Early View article: “Geospatial and Temporal Analysis of a 20-Year Record of Landsat-Based Water Clarity in Minnesota’s 10,000 Lakes,” Leif G. Olmanson, Patrick L. Brezonik, and Marvin E. Bauer.
This one is close to my heart. For just about every summer of his long life, my late father in law, from St. Paul, would gather his buddies for a fishing trip up to “The Lake.” (Doesn’t matter which one, they’re all called “The Lake.”) I have his records, so I know a lot has changed. This article quantifies some of the changes. (I also learned Minnesota, “Land of 10,000 Lakes,” actually has ~12,000 of 4 ha or larger.)

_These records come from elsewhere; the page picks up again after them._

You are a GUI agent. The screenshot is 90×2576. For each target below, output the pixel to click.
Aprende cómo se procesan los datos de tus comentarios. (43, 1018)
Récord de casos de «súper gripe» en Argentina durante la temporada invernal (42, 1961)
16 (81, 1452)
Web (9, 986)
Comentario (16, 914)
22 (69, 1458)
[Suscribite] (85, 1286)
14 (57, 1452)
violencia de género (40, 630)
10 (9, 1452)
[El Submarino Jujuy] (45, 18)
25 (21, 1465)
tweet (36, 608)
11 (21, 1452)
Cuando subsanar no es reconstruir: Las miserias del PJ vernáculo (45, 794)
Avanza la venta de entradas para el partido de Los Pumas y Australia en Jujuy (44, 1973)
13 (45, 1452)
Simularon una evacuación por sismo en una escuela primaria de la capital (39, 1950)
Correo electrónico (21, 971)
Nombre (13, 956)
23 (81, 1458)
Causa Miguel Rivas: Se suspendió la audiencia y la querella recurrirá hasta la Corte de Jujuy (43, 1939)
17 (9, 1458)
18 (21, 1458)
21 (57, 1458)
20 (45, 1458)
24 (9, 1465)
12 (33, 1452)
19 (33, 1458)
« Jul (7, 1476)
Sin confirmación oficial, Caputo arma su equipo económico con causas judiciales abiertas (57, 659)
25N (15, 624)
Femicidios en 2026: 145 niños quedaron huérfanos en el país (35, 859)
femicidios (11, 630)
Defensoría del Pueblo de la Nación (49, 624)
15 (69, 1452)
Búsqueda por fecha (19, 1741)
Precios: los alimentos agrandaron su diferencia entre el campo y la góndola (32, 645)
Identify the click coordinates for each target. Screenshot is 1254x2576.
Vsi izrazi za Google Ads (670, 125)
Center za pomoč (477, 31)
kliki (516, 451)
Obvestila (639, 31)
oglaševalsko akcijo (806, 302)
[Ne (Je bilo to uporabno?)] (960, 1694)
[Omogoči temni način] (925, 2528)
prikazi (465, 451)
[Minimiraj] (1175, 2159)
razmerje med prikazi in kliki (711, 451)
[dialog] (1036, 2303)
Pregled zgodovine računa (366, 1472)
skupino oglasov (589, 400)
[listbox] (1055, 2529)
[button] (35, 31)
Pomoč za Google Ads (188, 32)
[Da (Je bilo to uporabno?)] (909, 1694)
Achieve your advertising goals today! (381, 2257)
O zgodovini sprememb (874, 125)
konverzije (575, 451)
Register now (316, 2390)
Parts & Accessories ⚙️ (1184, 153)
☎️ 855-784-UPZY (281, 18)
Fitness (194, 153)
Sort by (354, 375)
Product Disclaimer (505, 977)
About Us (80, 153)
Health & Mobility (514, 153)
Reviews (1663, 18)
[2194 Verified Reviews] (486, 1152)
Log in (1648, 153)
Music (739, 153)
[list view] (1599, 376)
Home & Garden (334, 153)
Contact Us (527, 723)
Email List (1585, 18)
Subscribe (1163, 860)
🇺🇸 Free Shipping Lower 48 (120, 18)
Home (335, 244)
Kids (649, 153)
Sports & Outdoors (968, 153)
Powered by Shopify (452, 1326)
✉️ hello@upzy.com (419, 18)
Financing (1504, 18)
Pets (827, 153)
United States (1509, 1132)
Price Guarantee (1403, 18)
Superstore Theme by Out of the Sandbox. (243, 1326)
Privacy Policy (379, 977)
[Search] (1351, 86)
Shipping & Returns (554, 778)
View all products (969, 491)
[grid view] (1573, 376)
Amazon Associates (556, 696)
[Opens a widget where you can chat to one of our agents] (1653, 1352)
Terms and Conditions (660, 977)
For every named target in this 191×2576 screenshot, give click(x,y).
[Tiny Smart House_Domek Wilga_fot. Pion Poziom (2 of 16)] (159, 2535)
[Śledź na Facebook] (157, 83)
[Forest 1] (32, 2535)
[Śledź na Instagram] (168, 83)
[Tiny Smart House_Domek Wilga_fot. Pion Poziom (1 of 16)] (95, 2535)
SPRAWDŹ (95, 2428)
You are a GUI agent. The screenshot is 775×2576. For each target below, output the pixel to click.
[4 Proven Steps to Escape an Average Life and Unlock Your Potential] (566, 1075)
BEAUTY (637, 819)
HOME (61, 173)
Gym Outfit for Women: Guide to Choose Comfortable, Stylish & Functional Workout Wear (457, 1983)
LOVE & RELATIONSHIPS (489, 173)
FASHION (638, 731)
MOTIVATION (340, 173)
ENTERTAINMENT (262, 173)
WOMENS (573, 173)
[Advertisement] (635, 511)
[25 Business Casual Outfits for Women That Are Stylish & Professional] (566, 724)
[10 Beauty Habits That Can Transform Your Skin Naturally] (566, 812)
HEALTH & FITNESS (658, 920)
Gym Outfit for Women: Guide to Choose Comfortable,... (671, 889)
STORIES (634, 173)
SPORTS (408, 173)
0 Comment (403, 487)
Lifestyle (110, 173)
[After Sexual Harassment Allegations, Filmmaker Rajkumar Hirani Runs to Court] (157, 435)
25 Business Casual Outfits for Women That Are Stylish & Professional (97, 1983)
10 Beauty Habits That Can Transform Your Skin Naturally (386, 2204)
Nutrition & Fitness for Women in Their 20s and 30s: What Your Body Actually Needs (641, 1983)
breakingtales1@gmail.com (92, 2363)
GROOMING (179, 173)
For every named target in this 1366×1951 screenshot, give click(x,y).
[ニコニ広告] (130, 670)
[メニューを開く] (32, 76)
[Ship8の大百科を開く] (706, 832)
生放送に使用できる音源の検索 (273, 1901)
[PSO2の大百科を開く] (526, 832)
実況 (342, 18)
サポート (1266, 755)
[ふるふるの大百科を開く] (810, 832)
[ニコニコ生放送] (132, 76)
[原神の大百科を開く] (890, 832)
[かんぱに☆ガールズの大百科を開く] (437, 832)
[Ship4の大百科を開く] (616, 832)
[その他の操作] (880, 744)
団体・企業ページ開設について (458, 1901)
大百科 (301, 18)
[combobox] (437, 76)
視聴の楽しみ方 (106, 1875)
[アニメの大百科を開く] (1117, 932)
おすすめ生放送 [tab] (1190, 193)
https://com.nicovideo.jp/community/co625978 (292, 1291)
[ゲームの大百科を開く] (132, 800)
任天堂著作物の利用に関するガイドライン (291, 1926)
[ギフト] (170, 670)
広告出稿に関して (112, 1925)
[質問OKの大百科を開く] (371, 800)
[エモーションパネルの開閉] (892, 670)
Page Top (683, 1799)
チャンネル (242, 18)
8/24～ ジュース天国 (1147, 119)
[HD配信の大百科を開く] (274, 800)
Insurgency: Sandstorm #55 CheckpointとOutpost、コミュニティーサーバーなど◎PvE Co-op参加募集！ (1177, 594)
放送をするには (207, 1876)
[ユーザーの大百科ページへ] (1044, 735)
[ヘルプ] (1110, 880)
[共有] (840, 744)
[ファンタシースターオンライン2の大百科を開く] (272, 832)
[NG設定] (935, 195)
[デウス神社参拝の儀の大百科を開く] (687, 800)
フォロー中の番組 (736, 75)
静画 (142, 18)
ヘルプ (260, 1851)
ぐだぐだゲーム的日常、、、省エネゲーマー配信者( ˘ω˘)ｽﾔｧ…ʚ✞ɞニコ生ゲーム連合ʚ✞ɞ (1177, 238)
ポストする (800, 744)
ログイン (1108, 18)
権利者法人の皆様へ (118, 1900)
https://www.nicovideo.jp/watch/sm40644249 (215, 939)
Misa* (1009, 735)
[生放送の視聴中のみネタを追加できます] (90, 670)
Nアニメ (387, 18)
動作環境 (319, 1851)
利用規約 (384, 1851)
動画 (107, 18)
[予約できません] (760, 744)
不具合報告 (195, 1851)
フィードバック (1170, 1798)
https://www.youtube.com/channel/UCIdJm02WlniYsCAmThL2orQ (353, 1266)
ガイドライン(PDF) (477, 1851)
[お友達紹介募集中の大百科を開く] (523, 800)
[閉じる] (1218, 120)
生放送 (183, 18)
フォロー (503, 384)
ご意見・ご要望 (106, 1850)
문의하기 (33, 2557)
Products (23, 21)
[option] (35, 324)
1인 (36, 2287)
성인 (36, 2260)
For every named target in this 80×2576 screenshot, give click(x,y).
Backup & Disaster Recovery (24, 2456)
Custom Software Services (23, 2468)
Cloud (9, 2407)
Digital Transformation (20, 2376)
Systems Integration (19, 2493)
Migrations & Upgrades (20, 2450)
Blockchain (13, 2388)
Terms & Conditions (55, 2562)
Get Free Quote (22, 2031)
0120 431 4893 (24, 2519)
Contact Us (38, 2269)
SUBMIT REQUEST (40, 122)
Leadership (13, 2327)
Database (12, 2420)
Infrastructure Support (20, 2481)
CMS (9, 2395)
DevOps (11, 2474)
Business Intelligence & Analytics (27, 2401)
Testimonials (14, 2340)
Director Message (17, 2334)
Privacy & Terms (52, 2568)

[Abstract] “A large 20-year database on water clarity for all Minnesota lakes ?8 ha was analyzed statistically for spatial distributions, temporal trends, and relationships with in-lake and watershed factors that potentially affect lake clarity. The database includes Landsat-based water clarity estimates expressed in terms of Secchi depth (SDLandsat), an integrative measure of water quality, for more than 10,500 lakes for time periods centered around 1985, 1990, 1995, 2000, and 2005. Minnesota lake clarity is lower (more turbid) in the south and southwest and clearer in the north and northeast; this pattern is evident at the levels of individual lakes and ecoregions. Temporal trends in clarity were detected in ~11% of the lakes: 4.6% had improving clarity and 6.2% had decreasing clarity. Ecoregions in southern and western Minnesota, where agriculture is the predominant land use, had higher percentages of lakes with decreasing clarity than the rest of the state, and small and shallow lakes had higher percentages of decreasing clarity trends than large and deep lakes. The mean SDLandsat statewide remained stable from 1985 to 2005 but decreased in ecoregions dominated by agricultural land use. Deep lakes had higher clarity than shallow lakes statewide and for lakes grouped by land cover. SDLandsat decreased as the percentage of agriculture and/or urban area increased at county and catchment levels and it increased with increasing forested land.”
[Please note: I have quoted and paraphrased freely from the article, but the interpretation is my own.]